Activity ▸
Once the pictures have been set aside, copy every remaining entry exactly.

BEGIN Given records

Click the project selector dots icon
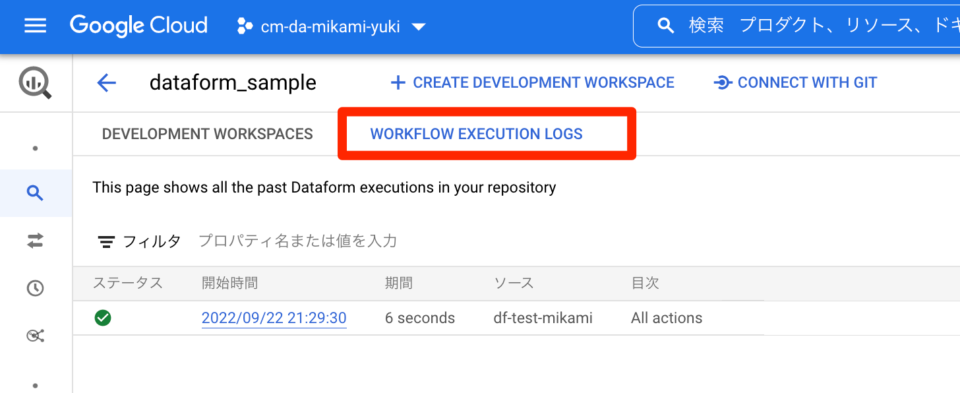The width and height of the screenshot is (960, 393). (245, 26)
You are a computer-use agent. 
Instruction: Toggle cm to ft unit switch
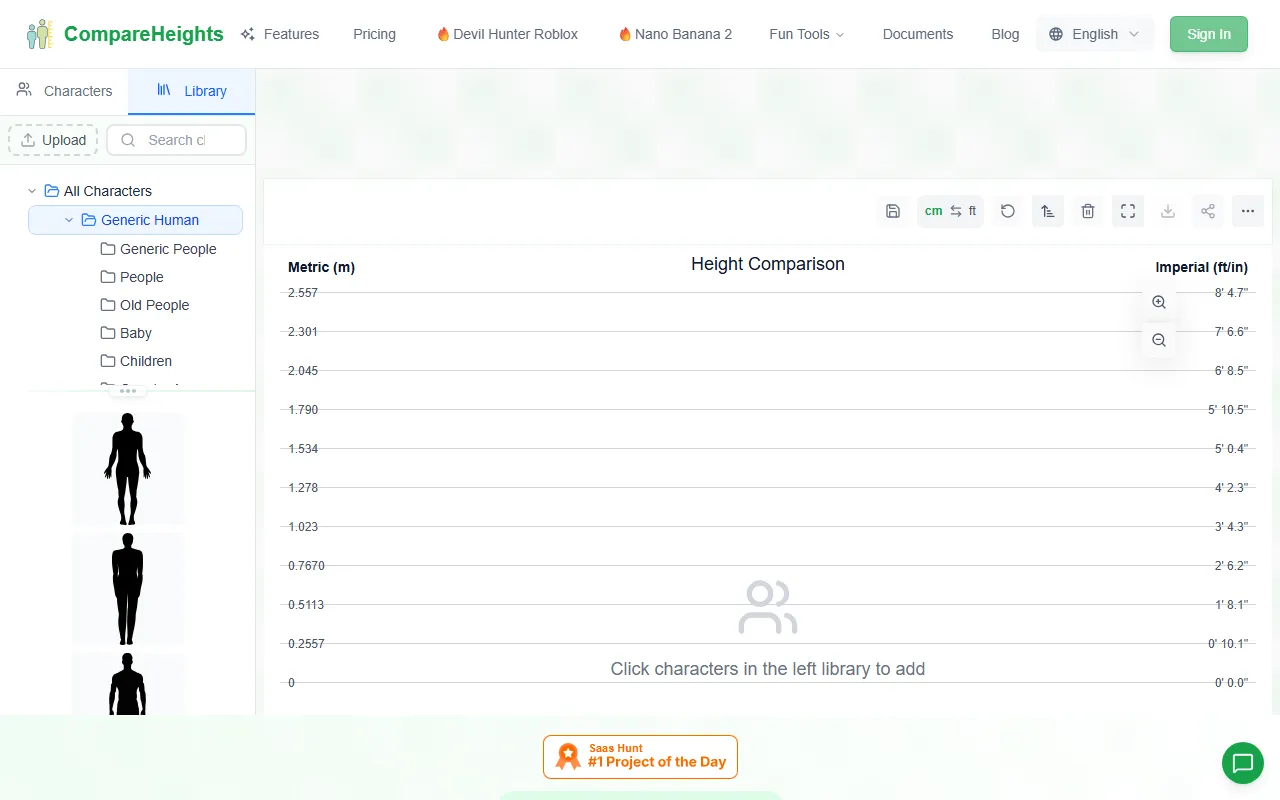pyautogui.click(x=950, y=211)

END Given records

Output of the task ▸
Click the project selector dots icon
The width and height of the screenshot is (960, 393). (245, 26)
You are a computer-use agent. 
Instruction: Toggle cm to ft unit switch
pyautogui.click(x=950, y=211)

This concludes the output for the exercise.